El volumen de su voz aumenta con cada palabra. «Gusto» es casi un grito.

—Es algún tipo de efectos especiales —dice alguien—, tiene que serlo, o se trata de…

Pero entonces el sonido los alcanza. Es como una roca cayendo por un desfiladero de piedra sin fin. Hace temblar los cristales del lado sur de la casa y ahuyenta a los pájaros que salen de los árboles en escuadrones retorcidos. Llena el día. Y no cesa. Es como un bum que nunca acaba. Janice observa a la abuela de Bruce caminar muy despacio por la senda que comunica con el garaje de coches tapándose los oídos con las manos. Avanza con la cabeza agachada, la espalda inclinada hacia delante y el trasero sobresaliendo por detrás, como un prisionero de guerra recorriendo una larga carretera de refugiados. Algo cuelga de la parte de atrás de su vestido, balanceándose de un lado a otro, y a Janice no le sorprende descubrir (con la poca visión que le queda) que se trata del audífono.

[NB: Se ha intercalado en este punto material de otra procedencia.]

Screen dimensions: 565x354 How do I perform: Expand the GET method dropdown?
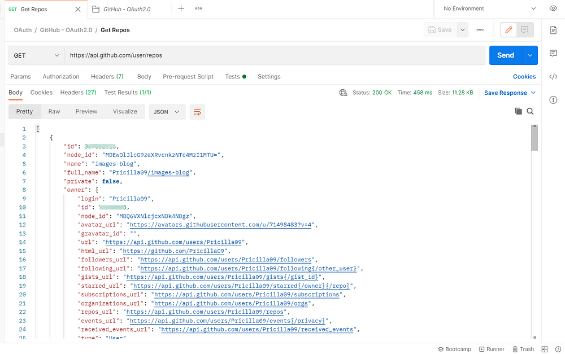click(x=36, y=55)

—Quiero despertar —dice un hombre detrás de Janice. Habla en un tono quejumbroso y molesto—. Quiero despertar. ¡Ya basta!

La nube roja ha crecido en toda su plenitud y se alza en un triunfo abrasador donde hacía noventa segundos estaba Nueva York; un hongo púrpura y rojo oscuro que ha horadado un agujero sobre aquella tarde y todas las que están por llegar.

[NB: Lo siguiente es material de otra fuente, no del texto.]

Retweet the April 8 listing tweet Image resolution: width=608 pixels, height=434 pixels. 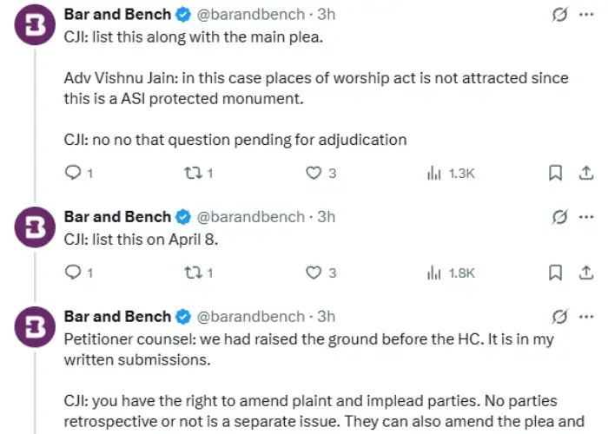click(198, 273)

Comienza a soplar brisa. Es una brisa caliente. Le aparta el pelo de ambos lados de la cabeza, despejando sus oídos para que pueda oír mejor aquella explosión demoledora que no tiene fin. Janice permanece observando, y piensa en golpear unas cuantas pelotas de tenis, una detrás de otra, todas aterrizando tan juntas que podría meterlas en una olla hirviendo. Así es más o menos como ella escribe. Es su talento. O era.

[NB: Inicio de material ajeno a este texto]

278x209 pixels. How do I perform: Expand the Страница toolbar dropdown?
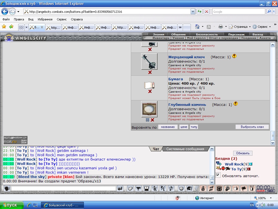(250, 27)
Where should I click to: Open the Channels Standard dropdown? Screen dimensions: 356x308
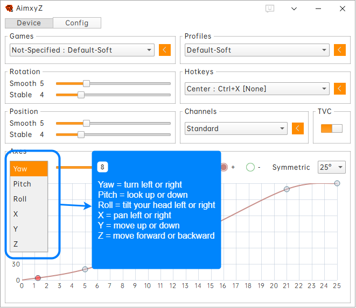coord(236,128)
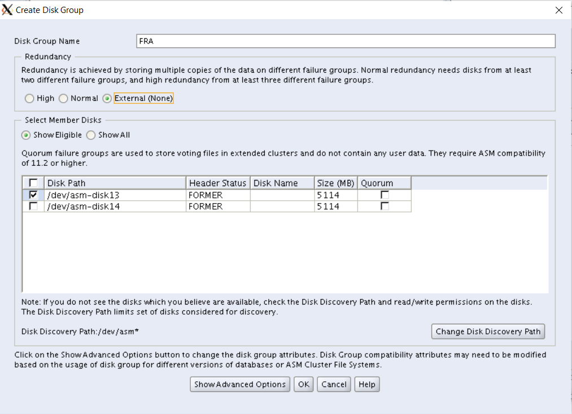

Piensa en la excursión que Bruce y sus amigos no harán. Piensa en la fiesta en el Holy Now! a la que no asistirán. Piensa en los discos de Jay-Z y Beyoncé y The Fray que no escucharán; aunque eso no es una gran pérdida. Y piensa en la música country que su padre escucha en su camioneta cuando va y viene del trabajo. De algún modo eso es mucho mejor. Ella pensará en Patsy Cline o Skeeter Davis y dentro de un ratito, quizá sea capaz de enseñarles a sus ojos qué no deben mirar.